Task details ->
Whenever a line in the records below contains "agent", pick it out.

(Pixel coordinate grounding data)
☆ ☆ ☆ ☆
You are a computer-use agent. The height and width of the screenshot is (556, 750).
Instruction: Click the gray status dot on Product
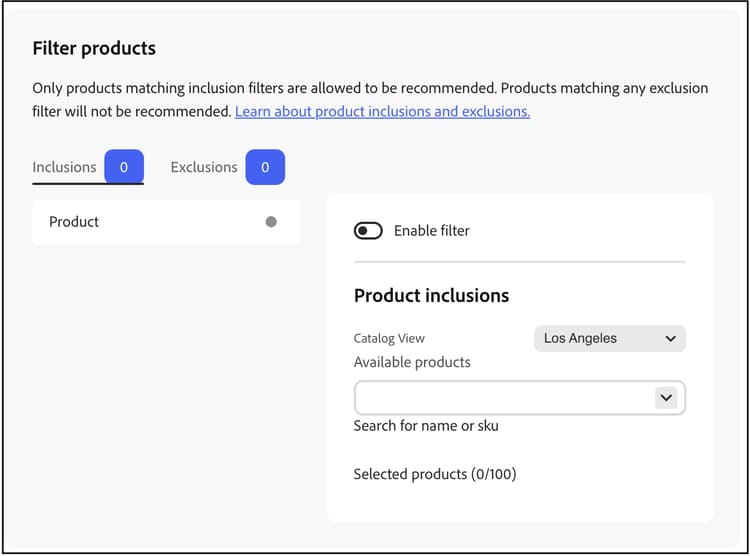pos(271,222)
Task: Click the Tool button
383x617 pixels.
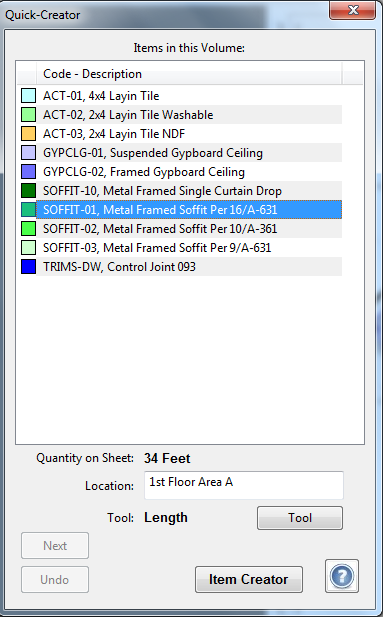Action: (300, 518)
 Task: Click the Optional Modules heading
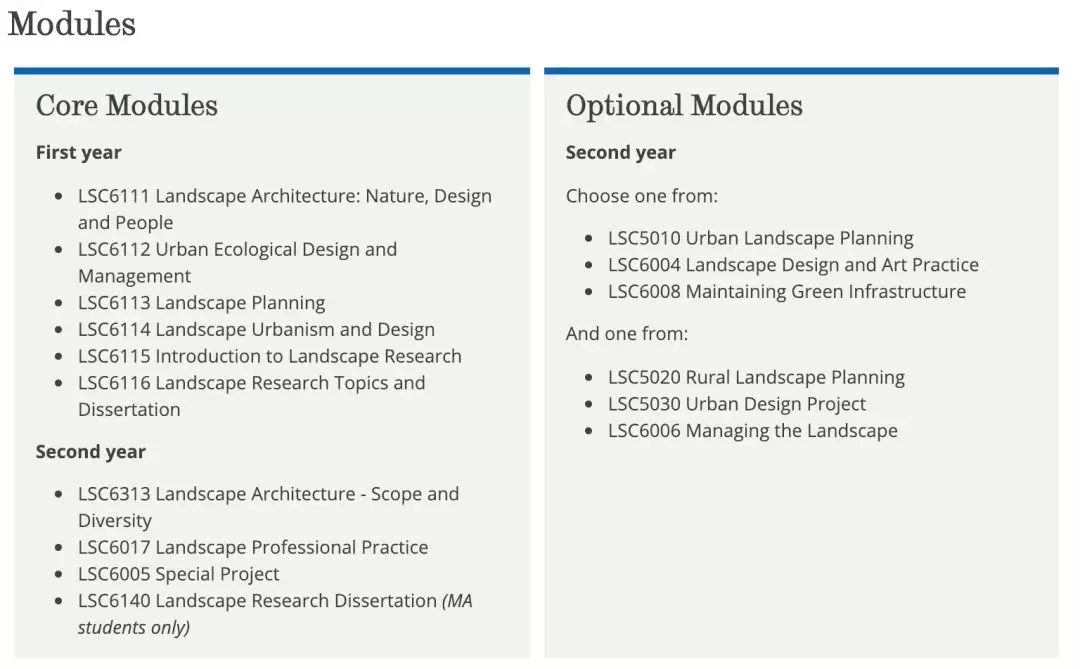click(684, 106)
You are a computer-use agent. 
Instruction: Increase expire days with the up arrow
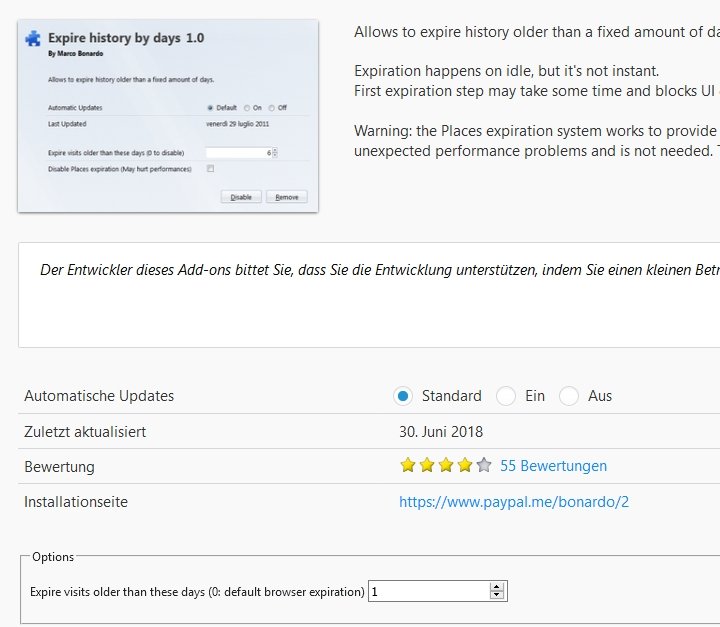coord(497,587)
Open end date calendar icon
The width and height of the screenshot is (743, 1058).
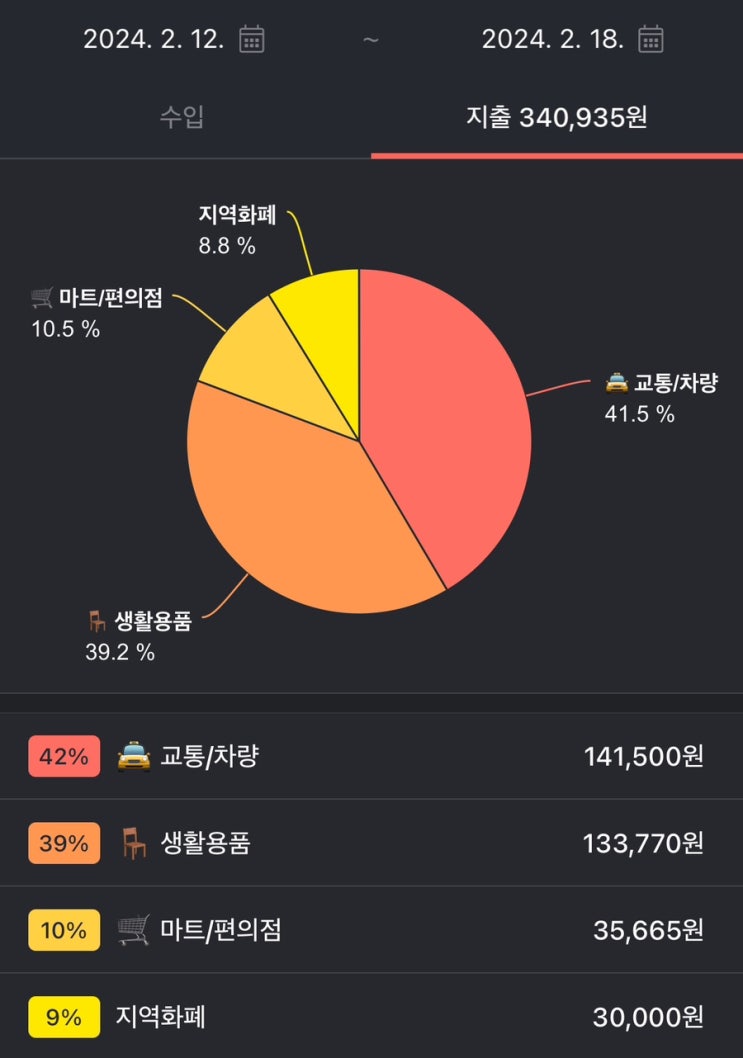651,39
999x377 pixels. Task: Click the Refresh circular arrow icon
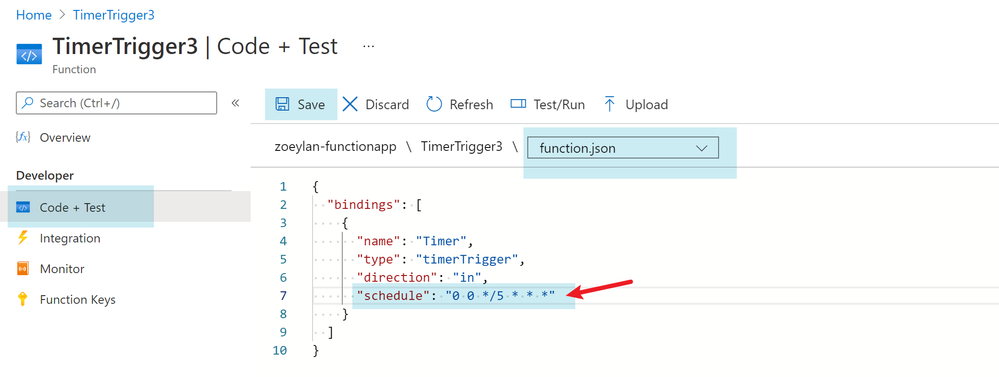tap(434, 104)
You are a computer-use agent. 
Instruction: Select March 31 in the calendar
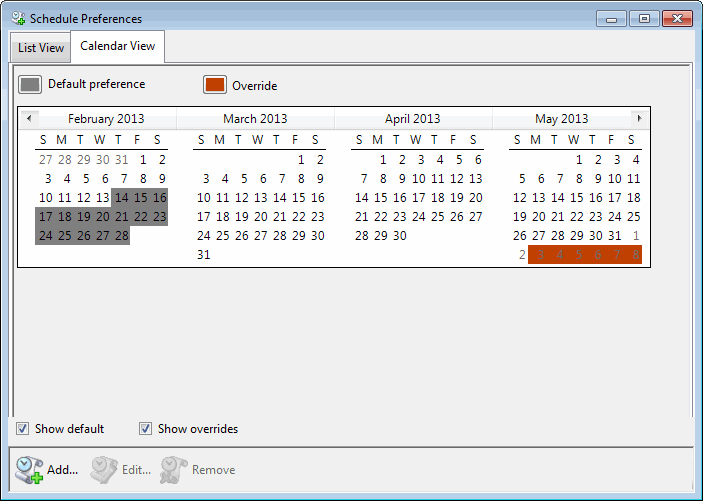click(x=203, y=255)
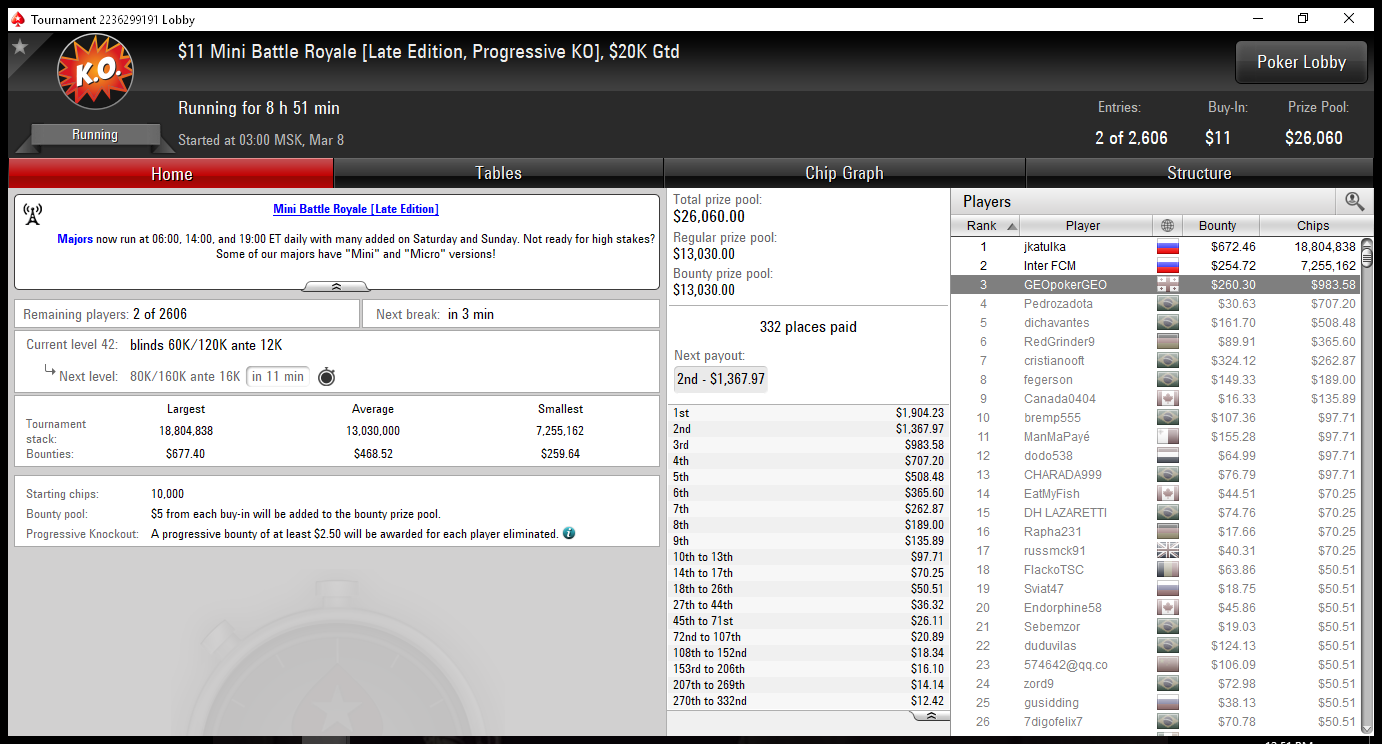Collapse the payouts list expander
This screenshot has height=744, width=1382.
click(x=931, y=716)
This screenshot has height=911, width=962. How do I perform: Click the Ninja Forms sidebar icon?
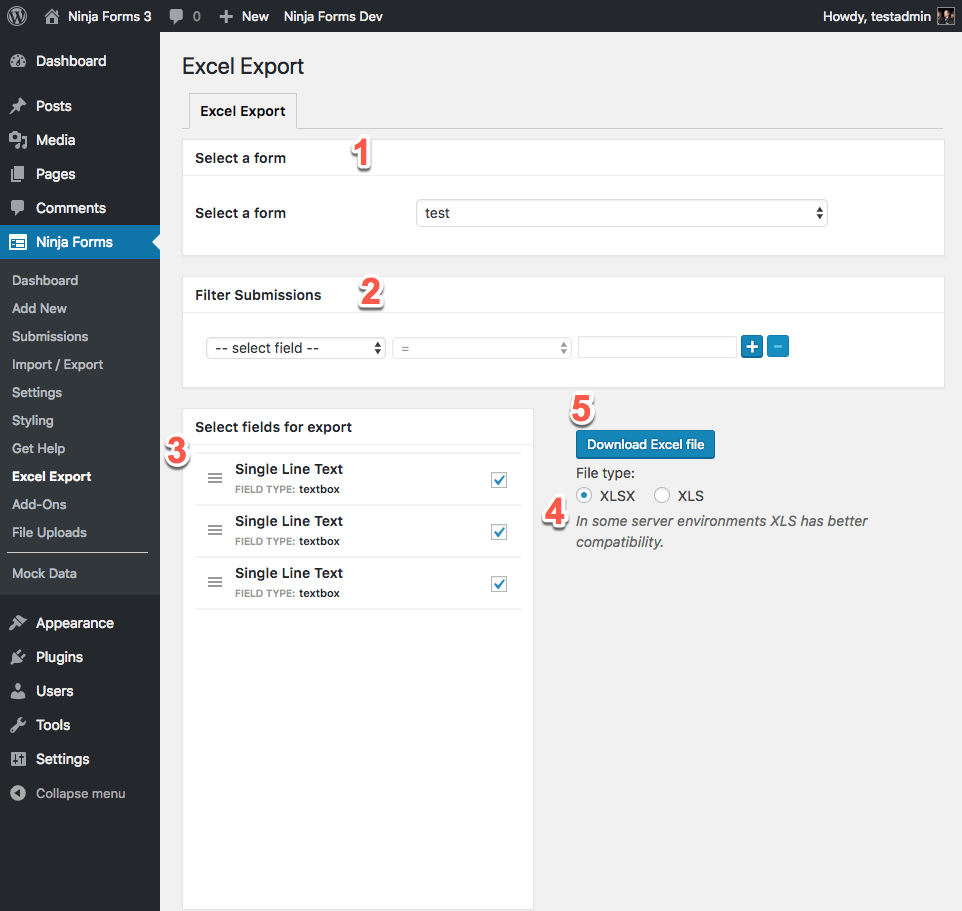tap(20, 242)
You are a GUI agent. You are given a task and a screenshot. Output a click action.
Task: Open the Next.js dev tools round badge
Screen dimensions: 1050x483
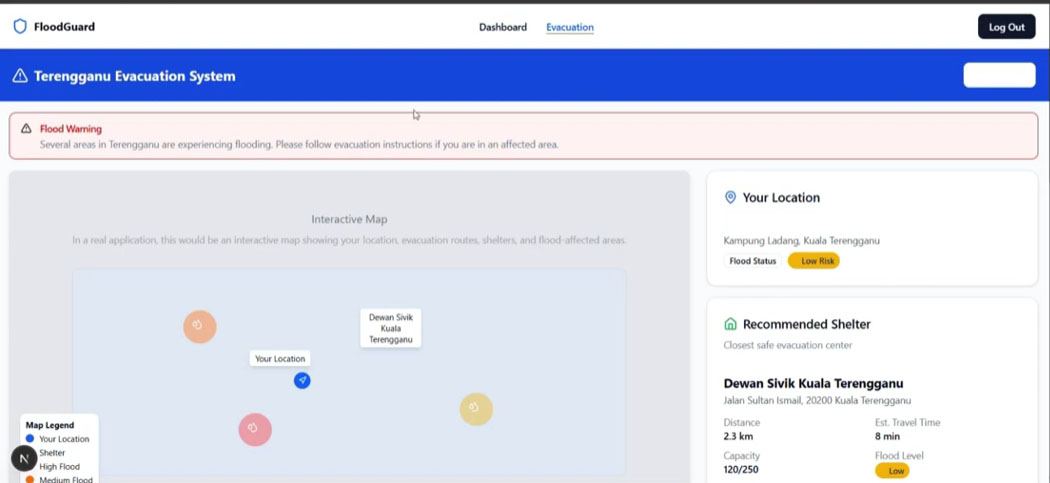coord(24,459)
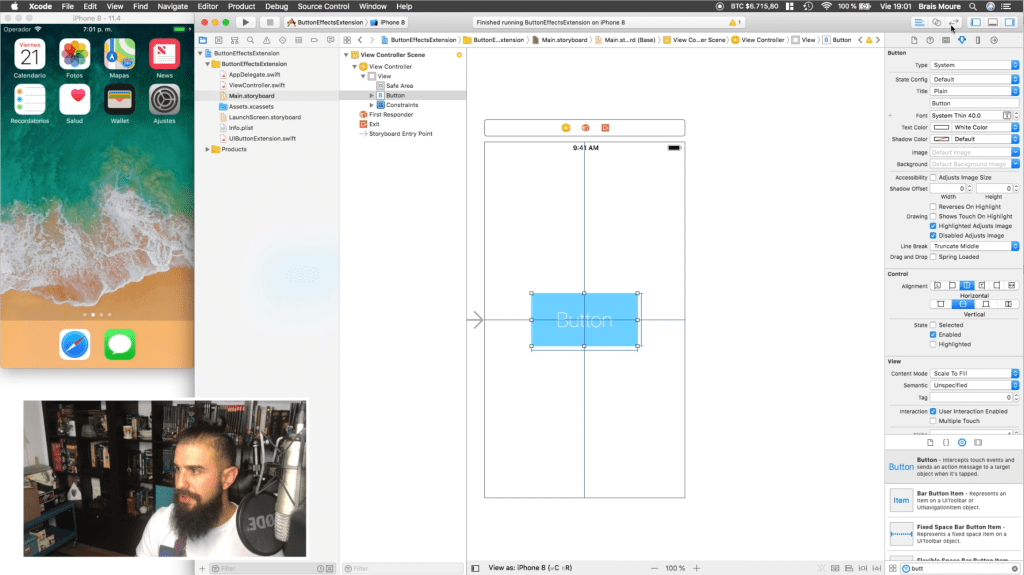Select ViewController.swift in the project navigator

click(257, 85)
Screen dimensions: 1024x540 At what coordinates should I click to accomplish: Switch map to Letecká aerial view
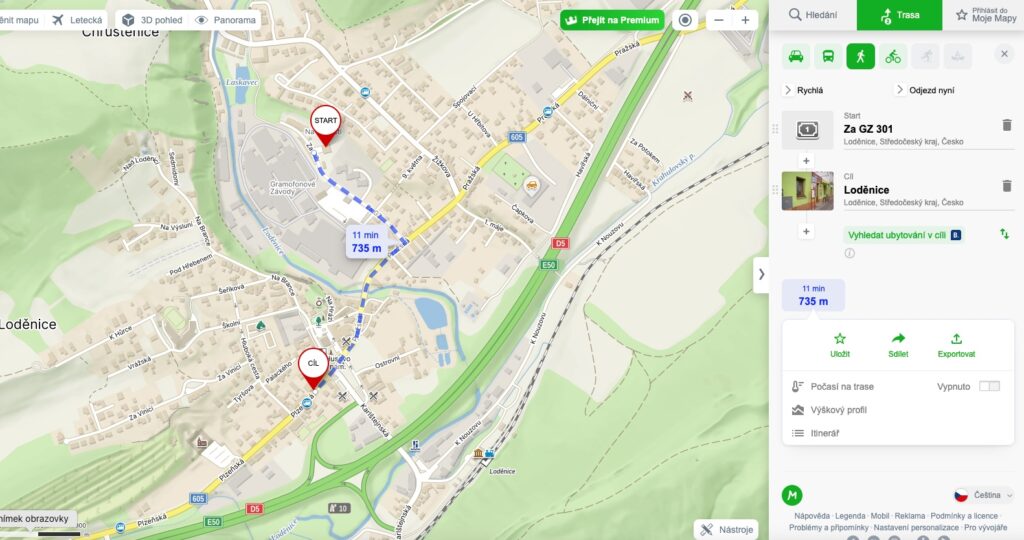pos(78,20)
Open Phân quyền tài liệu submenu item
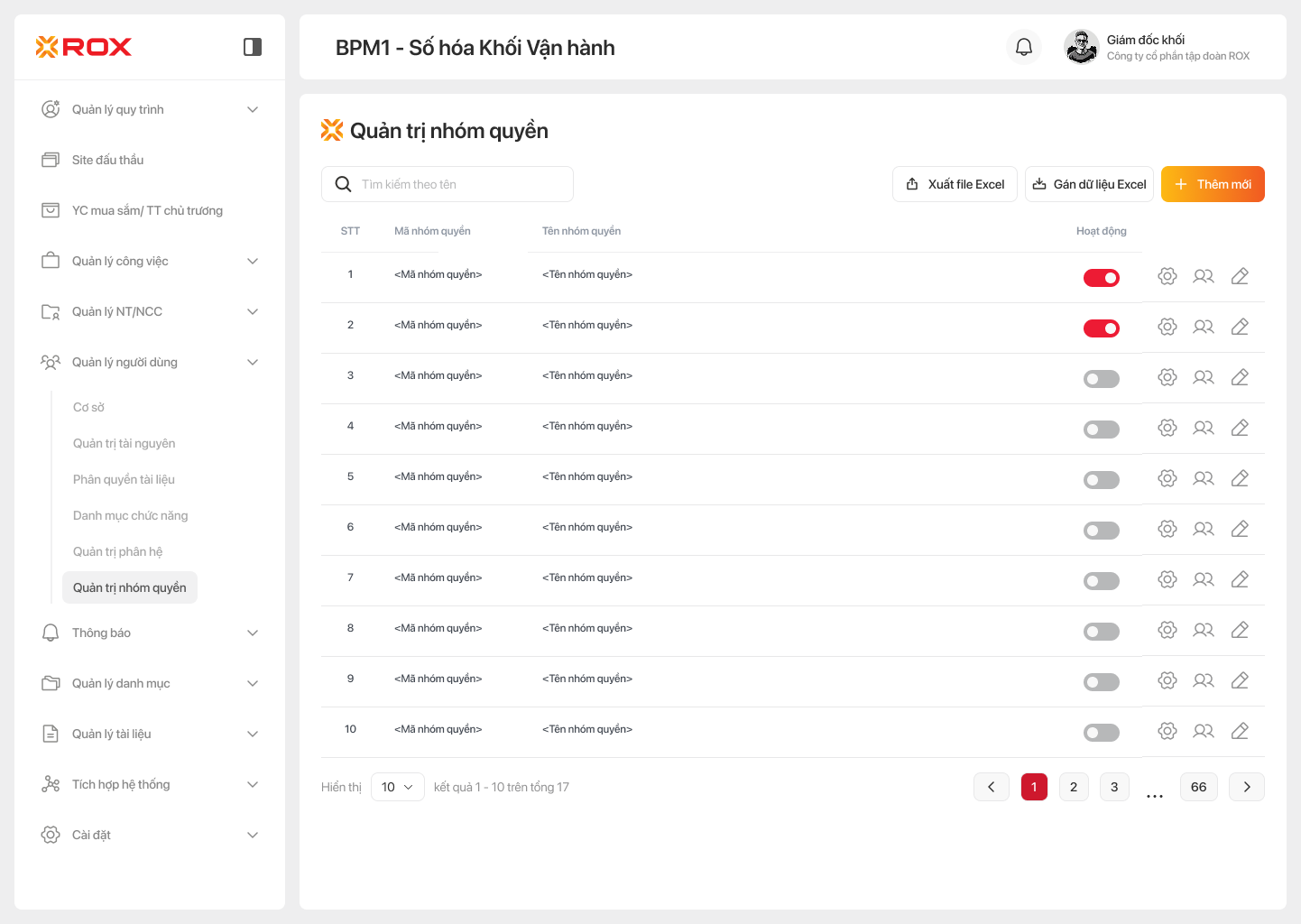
☆ ☆ ☆ ☆
Answer box ->
You are a computer-use agent. The height and width of the screenshot is (556, 750).
You are a computer-use agent. 
You are a computer-use agent. 
You are a GUI agent. You are given a task and a screenshot. Output a click action.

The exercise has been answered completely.